===== Reading passage =====

# Delonghi EC820.B causing problems



## Jagga (Dec 15, 2013)

Hey everyone my first post here, I'm new to coffee really. I've never been a coffee drinker in the past and only got into it in the last year while at Uni and them having a starbucks on campus. This year I've saved up and bought my own coffee machine maker with a grinder. I've bought a basic krups grinder and a Delonghi ec 820.b from John Lewis (http://www.johnlewis.com/de%27longhi-espresso-ec820-b-coffee-machine-black-chrome/p231245550)

The problem I'm having now is the coffee filter/basket. The machine comes with 2, 1 for 2 cups and 1 for 1 cup. The 1 cup filter (the most used) seems to be blocked. When I put it in the machine it doesn't drip anything and you can just hear it buzzing around and of course when I remove the porta from the machine it bursts out with water etc. I'm not sure whether this is a bad machine that causes them to block or maybe it's not powerful enough to blast through those filters but I've read a few reviews and people say these machines choke. It's only been 2-3 weeks since I've had the machine and I could always go and return it to save up for a better one in the future perhaps.

At the moment I've put the coffee filter into a cup of vinegar (2 part water) hoping that it fixes it. I did try get a pin to clean it but it hasn't done the job. I maintain the filters/the steam nozzles every day, take them out, wash them - dry them with a cloth and then leave them to dry further.

Any advice ? Should I be going to return the machine and buy a different machine?


----------



## ronsil (Mar 8, 2012)

Welcome to the Forum.

Dare I say it "Should have gone to....Gaggia Classic". The favoured entry machine here & for good reason.

Loads of support & help available. For the moment try to find some Puly or Cafiza cleaner for all interiors. Vinegar is not the best of things to use.


----------



## Jagga (Dec 15, 2013)

I still have the option to do that I guess.

=====

What needs to be done: Rewrite a portion of the forum thread about the Delonghi coffee machine, beginning at the words "Dare I say it" and stopping after "that I guess.", with "favoured" changed to "preferred".

===== Available data =====

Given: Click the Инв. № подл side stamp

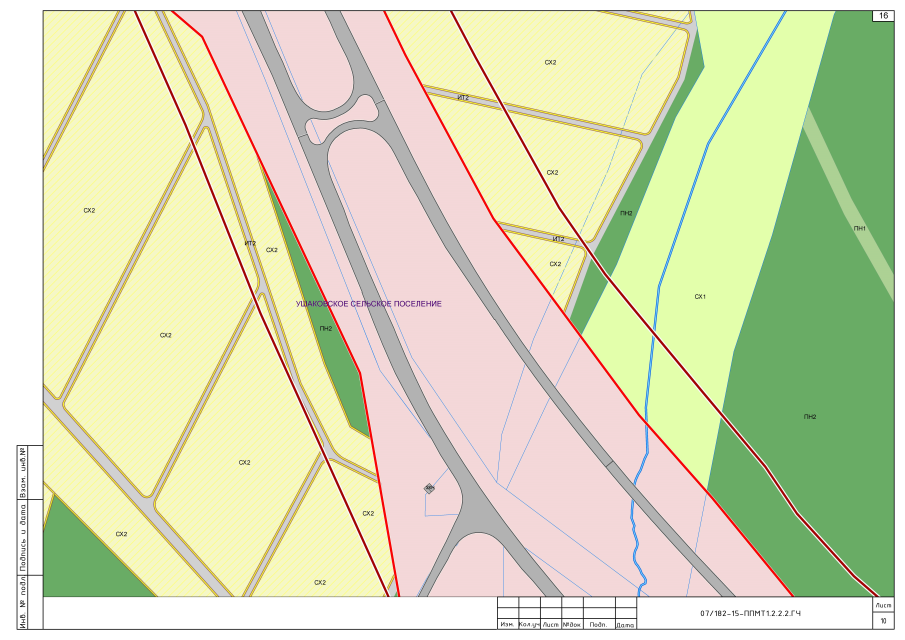Looking at the screenshot, I should click(x=22, y=602).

=====

Solution for this problem:
Dare I say it "Should have gone to....Gaggia Classic". The preferred entry machine here & for good reason.

Loads of support & help available. For the moment try to find some Puly or Cafiza cleaner for all interiors. Vinegar is not the best of things to use.


----------



## Jagga (Dec 15, 2013)

I still have the option to do that I guess.